Правда, надо принимать во внимание, что повороты революционной поры столь драматичны и остры, что современники нередко склонны каждой новой власти приписывать чудодейственные возможности осуществления решительных перемен в политике, порывающих с опытом прошлых лет. Хотя экономическая политика, рассматриваемая уже с известного расстояния, позволяет увидеть некоторую общую линию в развитии событий, включая и «самые эпохальные» из них.

Не может быть экономической политики, абсолютно порывающей с прошлым, полностью игнорирующей сложившиеся ранее тенденции или композицию социальных сил. Централизацию производства вплоть до ее полной национализации можно провести только тогда, когда в обществе уже сложились силы, готовые поддержать этот курс, а также наметились соответствующие тенденции в производственно-хозяйственной организации. То же можно сказать и о диаметрально противоположном процессе – о приватизации. В ХХ столетии мы совершили увлекательную (и разрушительную) поездку в обоих направлениях.

Преодоление «октябрьцентристской» интерпретации истории отнюдь не повлекло за собой преодоления догмы о «разрывах» отечественного исторического процесса. Только вместо тезиса о случившемся в 1917 году начале новой эры теперь стало принято говорить о трагической и насильственной остановке поступательного исторического процесса и обвинять в этом кучку большевистских заговорщиков. Да и в событиях 1991–1992 годов многие склонны видеть разрыв с коммунистическим прошлым, а не естественное эволюционирование советской системы. Представление о прерывистости исторического процесса остается популярным применительно к любой фазе нашего исторического развития.

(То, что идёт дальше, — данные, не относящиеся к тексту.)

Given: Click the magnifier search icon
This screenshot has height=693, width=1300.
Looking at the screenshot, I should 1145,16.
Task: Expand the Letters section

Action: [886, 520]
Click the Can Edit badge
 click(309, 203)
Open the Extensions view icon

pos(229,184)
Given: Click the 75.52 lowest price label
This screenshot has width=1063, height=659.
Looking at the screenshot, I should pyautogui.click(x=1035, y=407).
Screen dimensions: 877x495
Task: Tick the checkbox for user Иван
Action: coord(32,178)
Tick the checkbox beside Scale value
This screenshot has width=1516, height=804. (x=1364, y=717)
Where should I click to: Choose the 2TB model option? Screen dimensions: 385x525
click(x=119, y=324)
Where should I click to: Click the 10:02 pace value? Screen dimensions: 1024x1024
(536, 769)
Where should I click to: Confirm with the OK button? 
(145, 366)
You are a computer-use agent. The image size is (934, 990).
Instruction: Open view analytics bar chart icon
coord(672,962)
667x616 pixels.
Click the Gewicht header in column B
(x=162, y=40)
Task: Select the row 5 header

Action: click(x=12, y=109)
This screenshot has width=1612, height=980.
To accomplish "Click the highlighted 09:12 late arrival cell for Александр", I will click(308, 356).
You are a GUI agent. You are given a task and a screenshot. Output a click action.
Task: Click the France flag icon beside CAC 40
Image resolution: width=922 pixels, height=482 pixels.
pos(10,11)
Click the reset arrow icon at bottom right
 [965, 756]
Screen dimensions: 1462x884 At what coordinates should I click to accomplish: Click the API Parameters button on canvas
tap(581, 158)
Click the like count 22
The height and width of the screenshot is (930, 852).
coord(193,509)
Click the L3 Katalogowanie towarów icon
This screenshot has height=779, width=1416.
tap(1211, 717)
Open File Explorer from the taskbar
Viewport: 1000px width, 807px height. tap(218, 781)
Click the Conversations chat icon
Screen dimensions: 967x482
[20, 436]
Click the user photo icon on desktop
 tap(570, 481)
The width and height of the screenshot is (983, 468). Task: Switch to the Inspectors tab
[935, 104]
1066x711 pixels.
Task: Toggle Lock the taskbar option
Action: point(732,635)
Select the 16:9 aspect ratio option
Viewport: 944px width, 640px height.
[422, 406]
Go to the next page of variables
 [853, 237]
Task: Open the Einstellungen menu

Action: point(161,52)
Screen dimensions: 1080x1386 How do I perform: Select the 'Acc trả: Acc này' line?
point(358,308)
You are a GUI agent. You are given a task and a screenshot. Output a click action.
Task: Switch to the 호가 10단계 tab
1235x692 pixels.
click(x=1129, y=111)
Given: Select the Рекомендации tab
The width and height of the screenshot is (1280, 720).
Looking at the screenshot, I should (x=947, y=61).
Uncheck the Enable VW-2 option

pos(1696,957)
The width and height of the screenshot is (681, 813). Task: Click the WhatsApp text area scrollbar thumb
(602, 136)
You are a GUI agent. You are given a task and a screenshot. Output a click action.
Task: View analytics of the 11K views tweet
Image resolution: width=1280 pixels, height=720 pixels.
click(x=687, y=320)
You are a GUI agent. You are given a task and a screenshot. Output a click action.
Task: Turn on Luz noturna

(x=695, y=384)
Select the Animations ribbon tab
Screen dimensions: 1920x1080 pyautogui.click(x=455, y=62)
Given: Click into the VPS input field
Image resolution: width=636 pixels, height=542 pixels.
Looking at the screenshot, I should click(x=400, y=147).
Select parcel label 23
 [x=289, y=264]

3. Отсталость и модернизация

Догоняющее развитие имеет смысл, естественно, лишь в контексте социально-экономической отсталости. Тем самым необходима хотя бы краткая характеристика этого феномена.

Прежде всего необходимо подчеркнуть, что понимание отсталости существует только в историческом контексте, только в сравнении со странами, считающимися более развитыми. «Отсталость – понятие относительное», – совершенно справедливо заметил А. Гершенкрон[10]10
  Gerschenkron A. Economic Backwardness in Historical Perspective: A Book of Essays. Cambridge, MA: The Belknap Press of Harvard University Press, 1962. P. 42.


[Закрыть]
. Причем историзм этого понятия существует, по крайней мере, в трех отношениях.

Во-первых, отставание имеет смысл обсуждать лишь применительно к эпохе современного экономического роста, то есть начиная примерно с XVIII века. Когда условия жизни людей меняются в рамках практически каждого поколения, догоняющая страна должна не просто развиваться, но развиваться быстрее передовой. Здесь недостаточно просто адаптировать достижения последней, поскольку такой путь в лучшем случае позволит не увеличивать разрыв, но искать и находить способы (институты, механизмы), неизвестные более развитой стране. В этом состоит первое правило догоняющего развития – нельзя просто следовать путем наиболее развитой страны.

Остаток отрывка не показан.